(Item-finding items)
** start **

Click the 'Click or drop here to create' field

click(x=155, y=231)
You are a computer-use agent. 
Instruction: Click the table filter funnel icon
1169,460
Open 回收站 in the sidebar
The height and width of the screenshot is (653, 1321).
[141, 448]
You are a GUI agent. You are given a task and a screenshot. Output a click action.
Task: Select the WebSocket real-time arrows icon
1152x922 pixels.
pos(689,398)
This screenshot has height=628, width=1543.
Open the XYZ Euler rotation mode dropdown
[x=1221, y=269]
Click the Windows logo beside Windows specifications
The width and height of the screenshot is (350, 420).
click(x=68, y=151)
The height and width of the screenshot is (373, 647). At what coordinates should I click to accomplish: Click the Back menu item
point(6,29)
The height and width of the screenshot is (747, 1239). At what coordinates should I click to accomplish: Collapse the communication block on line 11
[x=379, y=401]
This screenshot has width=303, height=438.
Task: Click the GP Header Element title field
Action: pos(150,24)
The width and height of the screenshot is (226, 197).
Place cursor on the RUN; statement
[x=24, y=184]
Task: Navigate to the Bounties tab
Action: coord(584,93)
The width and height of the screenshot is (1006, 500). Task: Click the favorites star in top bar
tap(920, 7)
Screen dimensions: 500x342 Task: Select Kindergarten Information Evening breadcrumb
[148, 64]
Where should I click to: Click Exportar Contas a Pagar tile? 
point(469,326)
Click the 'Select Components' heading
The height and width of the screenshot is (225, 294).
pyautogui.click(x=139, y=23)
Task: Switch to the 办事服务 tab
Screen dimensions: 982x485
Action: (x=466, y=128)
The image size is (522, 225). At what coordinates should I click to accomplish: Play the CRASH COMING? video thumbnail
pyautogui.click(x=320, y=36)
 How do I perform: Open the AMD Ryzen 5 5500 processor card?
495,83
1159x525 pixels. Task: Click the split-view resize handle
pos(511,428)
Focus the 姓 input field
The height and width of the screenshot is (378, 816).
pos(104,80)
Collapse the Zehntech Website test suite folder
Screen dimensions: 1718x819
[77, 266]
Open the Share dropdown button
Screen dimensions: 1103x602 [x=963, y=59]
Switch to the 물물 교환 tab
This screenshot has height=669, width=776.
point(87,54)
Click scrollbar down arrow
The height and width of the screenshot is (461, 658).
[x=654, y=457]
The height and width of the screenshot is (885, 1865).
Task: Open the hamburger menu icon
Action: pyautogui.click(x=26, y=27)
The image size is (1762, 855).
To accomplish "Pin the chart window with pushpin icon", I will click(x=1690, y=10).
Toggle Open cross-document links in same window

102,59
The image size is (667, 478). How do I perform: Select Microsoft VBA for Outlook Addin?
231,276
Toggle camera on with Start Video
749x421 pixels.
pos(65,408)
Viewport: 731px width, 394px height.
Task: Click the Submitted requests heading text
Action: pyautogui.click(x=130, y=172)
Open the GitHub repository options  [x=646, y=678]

** end **

→ THE REQUEST
Put every non-blank line of the items above into a Markdown table with the columns Row and Item line, numbering the rows in order.

→ IN RESPONSE
| Row | Item line |
|---|---|
| 1 | Click the 'Click or drop here to create' field |
| 2 | click(x=155, y=231) |
| 3 | You are a computer-use agent.  |
| 4 | Instruction: Click the table filter funnel icon |
| 5 | 1169,460 |
| 6 | Open 回收站 in the sidebar |
| 7 | The height and width of the screenshot is (653, 1321). |
| 8 | [141, 448] |
| 9 | You are a GUI agent. You are given a task and a screenshot. Output a click action. |
| 10 | Task: Select the WebSocket real-time arrows icon |
| 11 | 1152x922 pixels. |
| 12 | pos(689,398) |
| 13 | This screenshot has height=628, width=1543. |
| 14 | Open the XYZ Euler rotation mode dropdown |
| 15 | [x=1221, y=269] |
| 16 | Click the Windows logo beside Windows specifications |
| 17 | The width and height of the screenshot is (350, 420). |
| 18 | click(x=68, y=151) |
| 19 | The height and width of the screenshot is (373, 647). At what coordinates should I click to accomplish: Click the Back menu item |
| 20 | point(6,29) |
| 21 | The height and width of the screenshot is (747, 1239). At what coordinates should I click to accomplish: Collapse the communication block on line 11 |
| 22 | [x=379, y=401] |
| 23 | This screenshot has width=303, height=438. |
| 24 | Task: Click the GP Header Element title field |
| 25 | Action: pos(150,24) |
| 26 | The width and height of the screenshot is (226, 197). |
| 27 | Place cursor on the RUN; statement |
| 28 | [x=24, y=184] |
| 29 | Task: Navigate to the Bounties tab |
| 30 | Action: coord(584,93) |
| 31 | The width and height of the screenshot is (1006, 500). Task: Click the favorites star in top bar |
| 32 | tap(920, 7) |
| 33 | Screen dimensions: 500x342 Task: Select Kindergarten Information Evening breadcrumb |
| 34 | [148, 64] |
| 35 | Where should I click to: Click Exportar Contas a Pagar tile?  |
| 36 | point(469,326) |
| 37 | Click the 'Select Components' heading |
| 38 | The height and width of the screenshot is (225, 294). |
| 39 | pyautogui.click(x=139, y=23) |
| 40 | Task: Switch to the 办事服务 tab |
| 41 | Screen dimensions: 982x485 |
| 42 | Action: (x=466, y=128) |
| 43 | The image size is (522, 225). At what coordinates should I click to accomplish: Play the CRASH COMING? video thumbnail |
| 44 | pyautogui.click(x=320, y=36) |
| 45 |  How do I perform: Open the AMD Ryzen 5 5500 processor card? |
| 46 | 495,83 |
| 47 | 1159x525 pixels. Task: Click the split-view resize handle |
| 48 | pos(511,428) |
| 49 | Focus the 姓 input field |
| 50 | The height and width of the screenshot is (378, 816). |
| 51 | pos(104,80) |
| 52 | Collapse the Zehntech Website test suite folder |
| 53 | Screen dimensions: 1718x819 |
| 54 | [77, 266] |
| 55 | Open the Share dropdown button |
| 56 | Screen dimensions: 1103x602 [x=963, y=59] |
| 57 | Switch to the 물물 교환 tab |
| 58 | This screenshot has height=669, width=776. |
| 59 | point(87,54) |
| 60 | Click scrollbar down arrow |
| 61 | The height and width of the screenshot is (461, 658). |
| 62 | [x=654, y=457] |
| 63 | The height and width of the screenshot is (885, 1865). |
| 64 | Task: Open the hamburger menu icon |
| 65 | Action: pyautogui.click(x=26, y=27) |
| 66 | The image size is (1762, 855). |
| 67 | To accomplish "Pin the chart window with pushpin icon", I will click(x=1690, y=10). |
| 68 | Toggle Open cross-document links in same window |
| 69 | 102,59 |
| 70 | The image size is (667, 478). How do I perform: Select Microsoft VBA for Outlook Addin? |
| 71 | 231,276 |
| 72 | Toggle camera on with Start Video |
| 73 | 749x421 pixels. |
| 74 | pos(65,408) |
| 75 | Viewport: 731px width, 394px height. |
| 76 | Task: Click the Submitted requests heading text |
| 77 | Action: pyautogui.click(x=130, y=172) |
| 78 | Open the GitHub repository options  [x=646, y=678] |